This chapter clarifies the mathematical transition from time-continuous to time-discrete signals, starting from the  Fourier transform theorems.

The chapter includes in detail:

  • the  "time and frequency domain representation"  of discrete-time signals,
  • the  "sampling theorem", which must be strictly observed in time discretization,
  • the  "reconstruction of the analog signal"  from the time-discrete representation,
  • the  "Discrete Fourier Transform"  (DFT) and its inverse (IDFT),
  • the  "possibilities for error"  when applying DFT and IDFT,
  • the application of  "spectral analysis"  to the improvement of metrological procedures, and.
  • the  "FFT algorithm"  particularly suitable for computer implementation.

Principle and motivation

Many source signals are analog and thus simultaneously  time-continuous  and  value-continuous.  If such an analog signal is to be transmitted by means of a digital system, the following preprocessing steps are required:

  • the  $\text{sampling}$  of the source signal  $x(t)$, which is expediently - but not necessarily - performed at equidistant times   ⇒   $\text{time discretization}$,
  • the  $\text{quantization}$  of the samples, so as to limit the number  $M$  of possible values to a finite value   ⇒   $\text{value discretization}$.

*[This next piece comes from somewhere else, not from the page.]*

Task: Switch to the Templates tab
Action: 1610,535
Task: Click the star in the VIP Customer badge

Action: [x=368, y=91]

Quantization is not discussed in detail until the chapter  Pulse Code Modulation  of the book  "Modulation Methods".

On time discretization of the time-continuous signal  $x(t)$

In the following, we use the following nomenclature to describe the sampling:

  • Let the continuous-time signal be  $x(t)$.
  • Let the sampled signal sampled at equidistant intervals  $T_{\rm A}$  be  $x_{\rm A}(t)$.
  • Let the run variable  $\nu$  of the sample be an  integer:
$$\nu \in \mathbb{Z} = \{\hspace{0.05cm} \text{...}\hspace{0.05cm} , –3, –2, –1, \hspace{0.2cm}0, +1, +2, +3, \text{...} \hspace{0.05cm}\} .$$
  • Outside the sampling time points  $\nu \cdot T_{\rm A}$  always holds  $x_{\rm A}(t) = 0$.
  • At the equidistant sampling times with the constant $K$, the result is:
$$x_{\rm A}(\nu \cdot T_{\rm A}) = K \cdot x(\nu \cdot T_{\rm A})\hspace{0.05cm}.$$
  • $K$  depends on the time discretization type.  For the sketch:  $K = 1$.

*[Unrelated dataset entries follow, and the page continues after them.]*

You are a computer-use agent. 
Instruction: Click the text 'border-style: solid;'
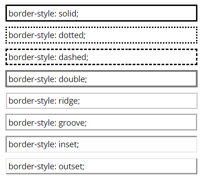pyautogui.click(x=44, y=14)
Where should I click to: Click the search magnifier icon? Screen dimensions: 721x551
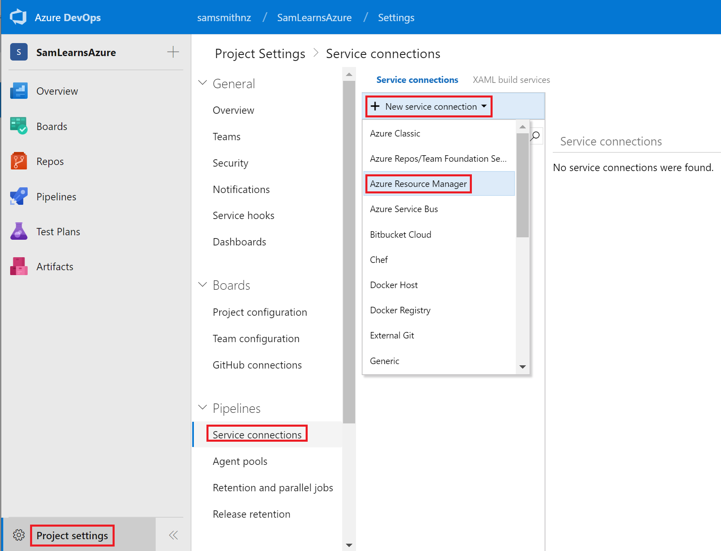pos(536,136)
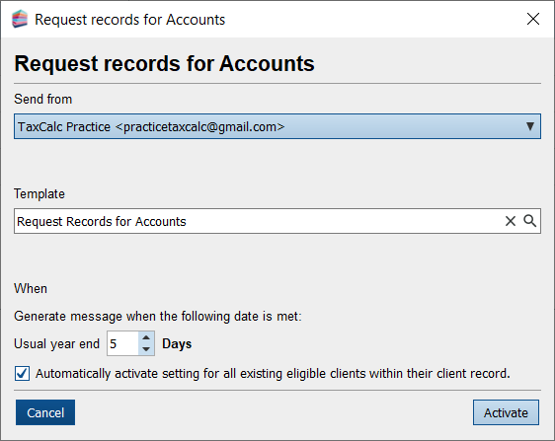Click into the days number field
555x441 pixels.
[122, 343]
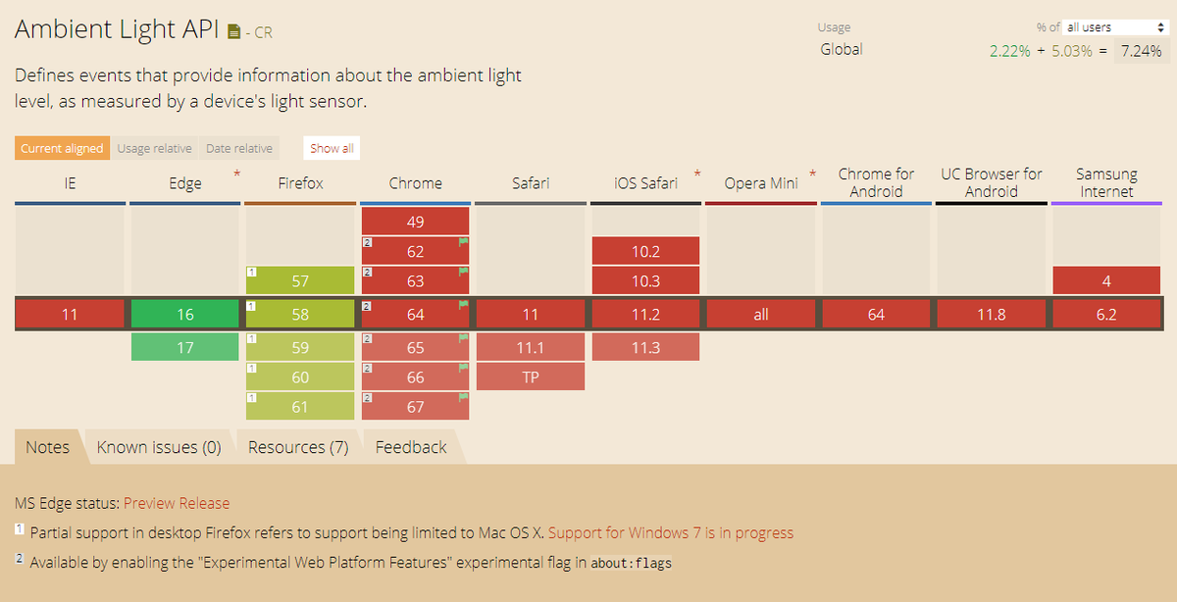
Task: Select the Safari TP support cell
Action: pyautogui.click(x=530, y=376)
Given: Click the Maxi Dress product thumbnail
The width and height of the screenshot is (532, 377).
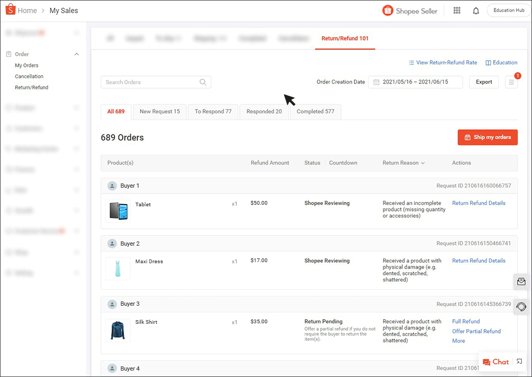Looking at the screenshot, I should [118, 269].
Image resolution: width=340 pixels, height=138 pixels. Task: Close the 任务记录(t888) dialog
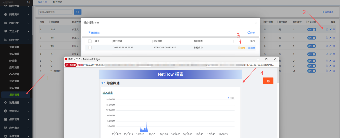click(256, 23)
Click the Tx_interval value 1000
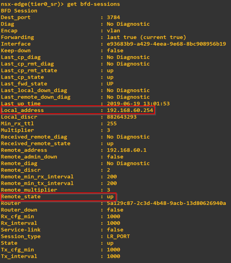The image size is (231, 263). point(113,256)
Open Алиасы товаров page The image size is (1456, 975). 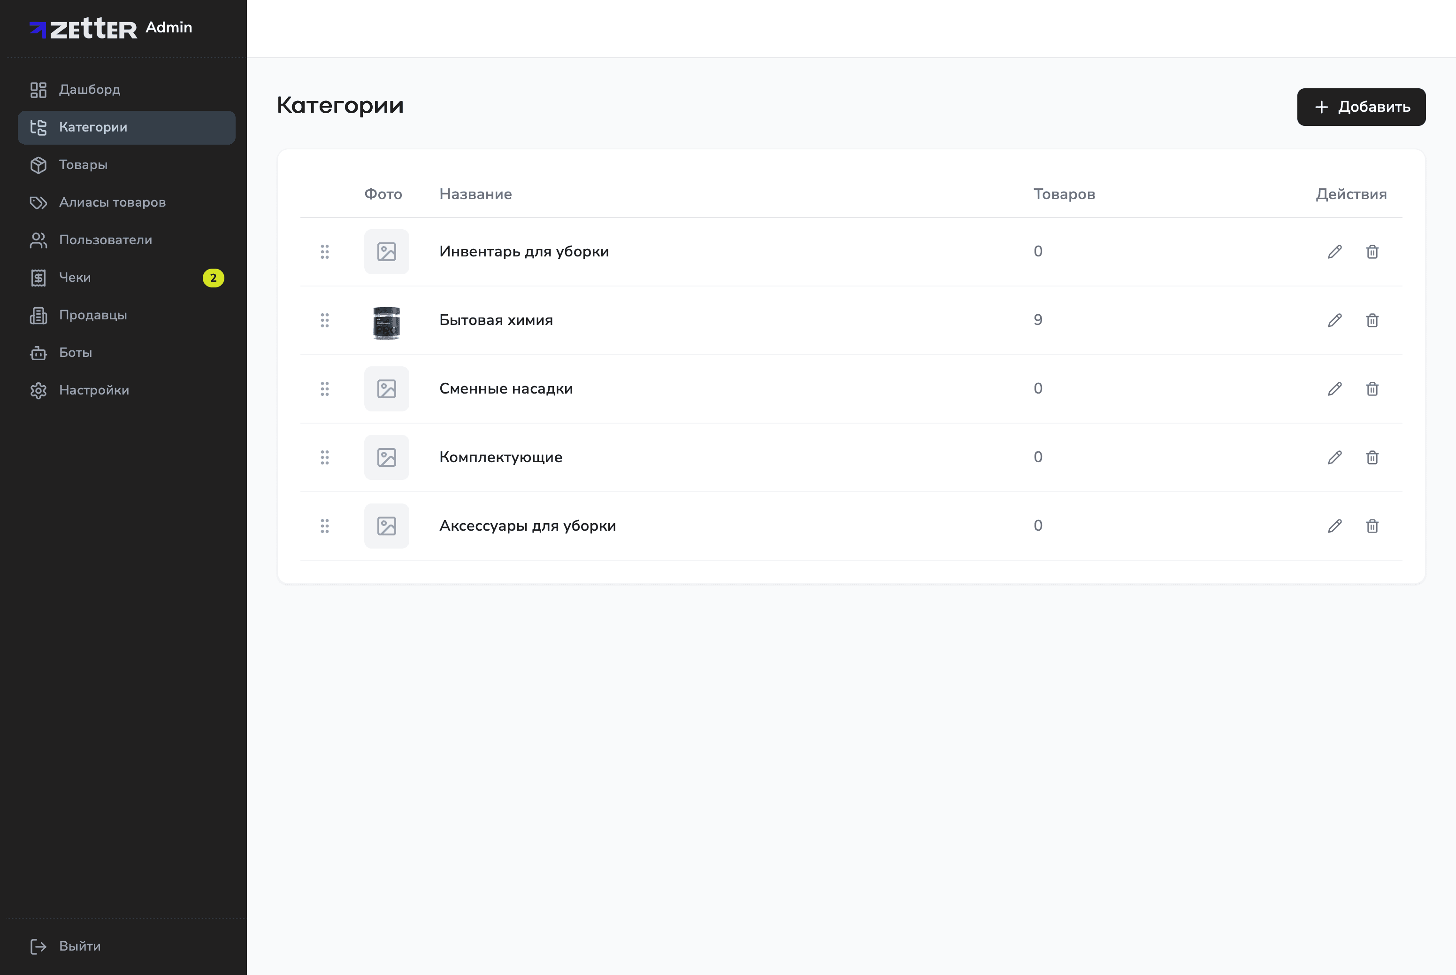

Time domain representation

$\text{Definition:}$  Here,  $\text{"sampling"}$  shall be understood as the multiplication of the time-continuous signal  $x(t)$  by the  Dirac comb  $p_{\delta}(t)$:

$$x_{\rm A}(t) = x(t) \cdot p_{\delta}(t)\hspace{0.05cm}.$$

It should be noted that other description forms are found in the literature. However, to the authors, the form chosen here appears to be the most appropriate in terms of spectral representation and derivation of the  Discrete Fourier Transform  $\rm (DFT)$.

$\text{Definition:}$  The  $\text{Dirac comb}$  (in the time domain)  consists of infinitely many Dirac deltas, each equally spaced  $T_{\rm A}$  and all with equal impulse weight  $T_{\rm A}$:

$$p_{\delta}(t) = \sum_{\nu = - \infty }^{+\infty} T_{\rm A} \cdot \delta(t- \nu \cdot T_{\rm A} )\hspace{0.05cm}.$$

Sometimes  $p_{\delta}(t)$  is also called  "Dirac delta train".

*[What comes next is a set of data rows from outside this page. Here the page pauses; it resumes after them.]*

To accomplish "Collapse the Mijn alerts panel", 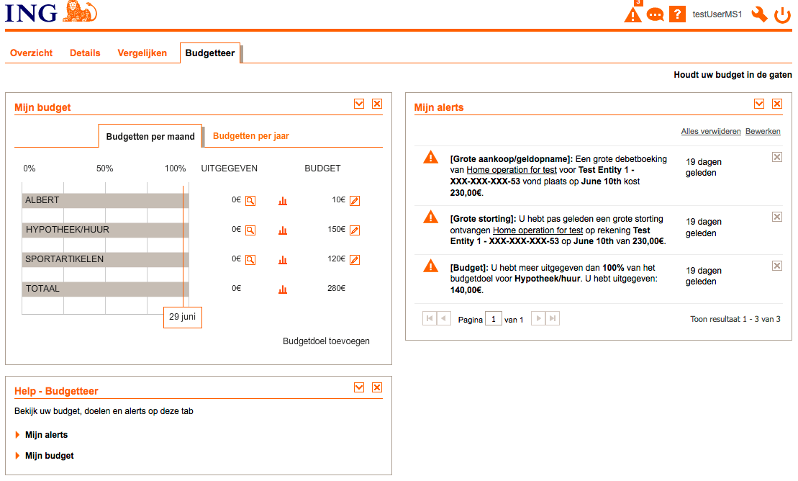I will pyautogui.click(x=758, y=104).
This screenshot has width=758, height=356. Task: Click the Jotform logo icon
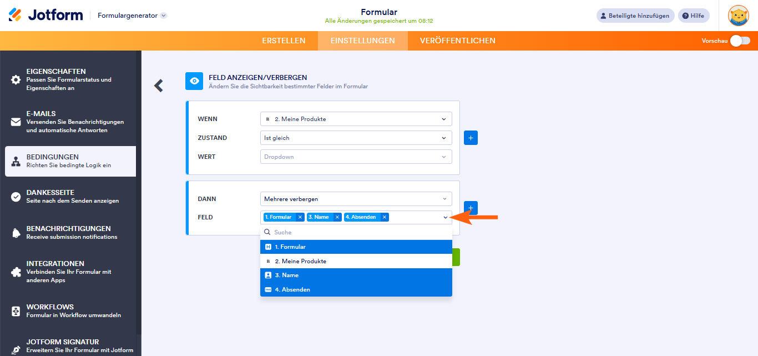click(x=16, y=15)
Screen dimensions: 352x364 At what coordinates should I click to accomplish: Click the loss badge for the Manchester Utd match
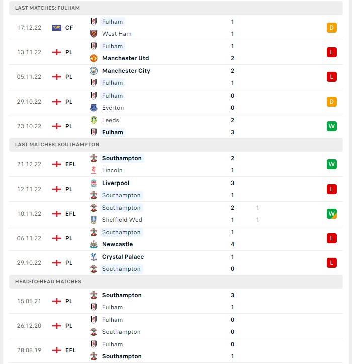tap(331, 52)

Based on this definition, the sampled signal  $x_{\rm A}(t)$  has the following properties:

  • The sampled signal at the considered time  $(\nu \cdot T_{\rm A})$  is equal  $T_{\rm A} \cdot x(\nu \cdot T_{\rm A}) \cdot \delta (0)$.
  • Since the Dirac function  $\delta (t)$  is infinite at time  $t = 0$  all signal values  $x_{\rm A}(\nu \cdot T_{\rm A})$  are also infinite.
  • Thus, the factor  $K$  introduced on the last page is actually infinite as well.
  • However, two samples  $x_{\rm A}(\nu_1 \cdot T_{\rm A})$  and  $x_{\rm A}(\nu_2 \cdot T_{\rm A})$  differ in the same proportion as the signal values  $x(\nu_1 \cdot T_{\rm A})$  and  $x(\nu_2 \cdot T_{\rm A})$.
  • The samples of  $x(t)$  appear in the weights of the Dirac functions:
$$x_{\rm A}(t) = \sum_{\nu = - \infty }^{+\infty} T_{\rm A} \cdot x(\nu \cdot T_{\rm A})\cdot \delta (t- \nu \cdot T_{\rm A} )\hspace{0.05cm}.$$
  • The additional multiplication by  $T_{\rm A}$  is necessary so that  $x(t)$  and  $x_{\rm A}(t)$  have the same unit.  Note here that  $\delta (t)$  itself has the unit "1/s".

The following pages will show that these equations, which take some getting used to, do lead to reasonable results, if they are applied consistently.

Dirac comb in time and frequency domain

$\text{Theorem:}$  Developing the  $\text{Dirac comb}$  into a  Fourier series  and transforming it into the frequency domain using the  Shift Theorem  gives the following Fourier correspondence:

$$p_{\delta}(t) = \sum_{\nu = - \infty }^{+\infty} T_{\rm A} \cdot \delta(t- \nu \cdot T_{\rm A} )\hspace{0.2cm}\circ\!\!-\!\!\!-\!\!\!-\!\!\bullet\, \hspace{0.2cm} P_{\delta}(f) = \sum_{\mu = - \infty }^{+\infty} \delta (f- \mu \cdot f_{\rm A} ).$$

Here  $f_{\rm A} = 1/T_{\rm A}$  gives the distance between two adjacent Dirac lines in the frequency domain.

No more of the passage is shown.